The same can be said of Massively Multi-player Online Role Playing Games (MMORPGs). These forms of entertainment use the same model described above, where fans are able to access the fictional world daily for as long as the servers support the experience. MMORPGs take immersion to an even higher level, allowing players to create own identities in a virtual world such as EverQuest or World of Warcraft, interacting with other players and participating in missions every single day.
This regular interaction can provide strong levels of fan loyalty over long periods of time. As soap opera fans believe they “know” the characters in their favorite shows sometimes better than their own families, MMORPG players are able to develop and carry out alternate lives with social circles and personal goals, all within fictional universes.
Interaction is an essential part of our storytelling today, and fans of many genres, rather than preferring to passively experience fiction, express an interest in participating in the progress of their entertainment.
The conclusion we can reach from these examples is this: interactivity in all storytelling genres may assist in increasing the longevity of individual stories themselves.
Perhaps the most obvious practical benefit of long-lasting or perpetual ARG storytelling is the opportunity for lengthy relationships with sponsors. In addition to that, ARGs that provide lengthy experiences can also reach out to new companies as the story shifts, bringing in fresh sponsorship to match the changing technologies and audiences.

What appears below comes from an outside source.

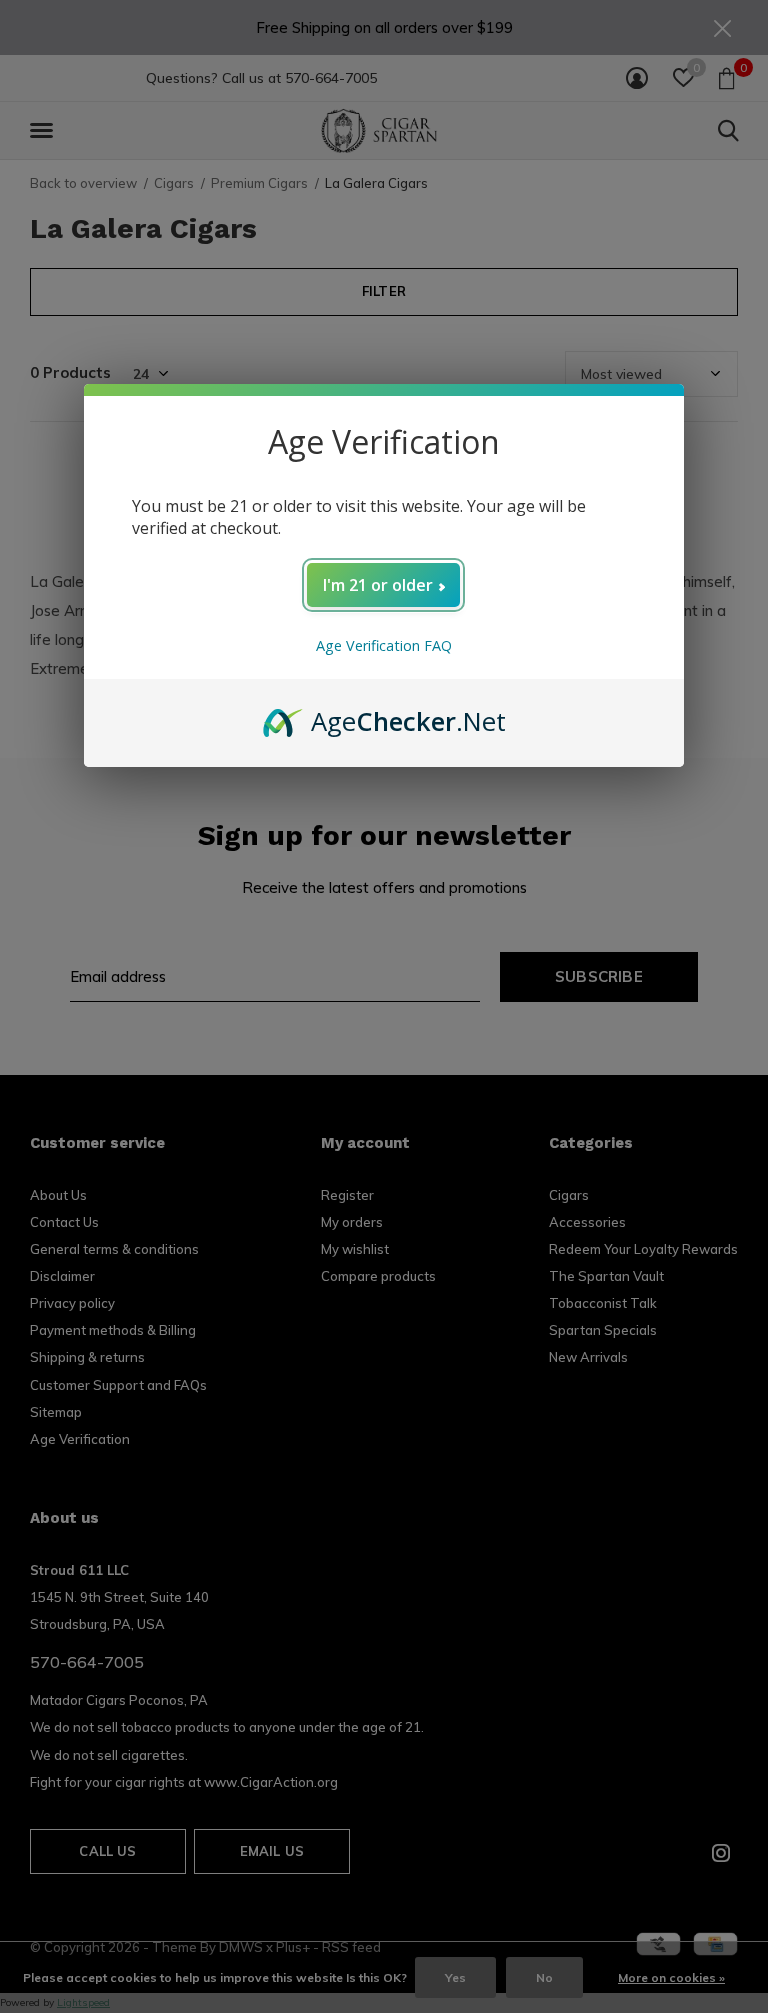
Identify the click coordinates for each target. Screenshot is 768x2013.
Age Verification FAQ (384, 645)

The constant collaboration between author and audience builds viewer loyalty and interest. ARG players who fail to save a character from a terrible fate rush to message boards to express their sorrow and even guilt after the fact. Such a strong connection is reminiscent of the viewers of Guiding Light, who felt closer to the characters on the show than they did to their real families. Guiding Light provided longevity, while ARGs provide interactivity. Both appear to have a profound impact on audiences.
This is just a small section of my paper, but I decided to post the positive-ish side of things first.
So, am I crazy? Clingy? 🙂 Is it possible (or even desirable) for an ARG to go on… and on… and on?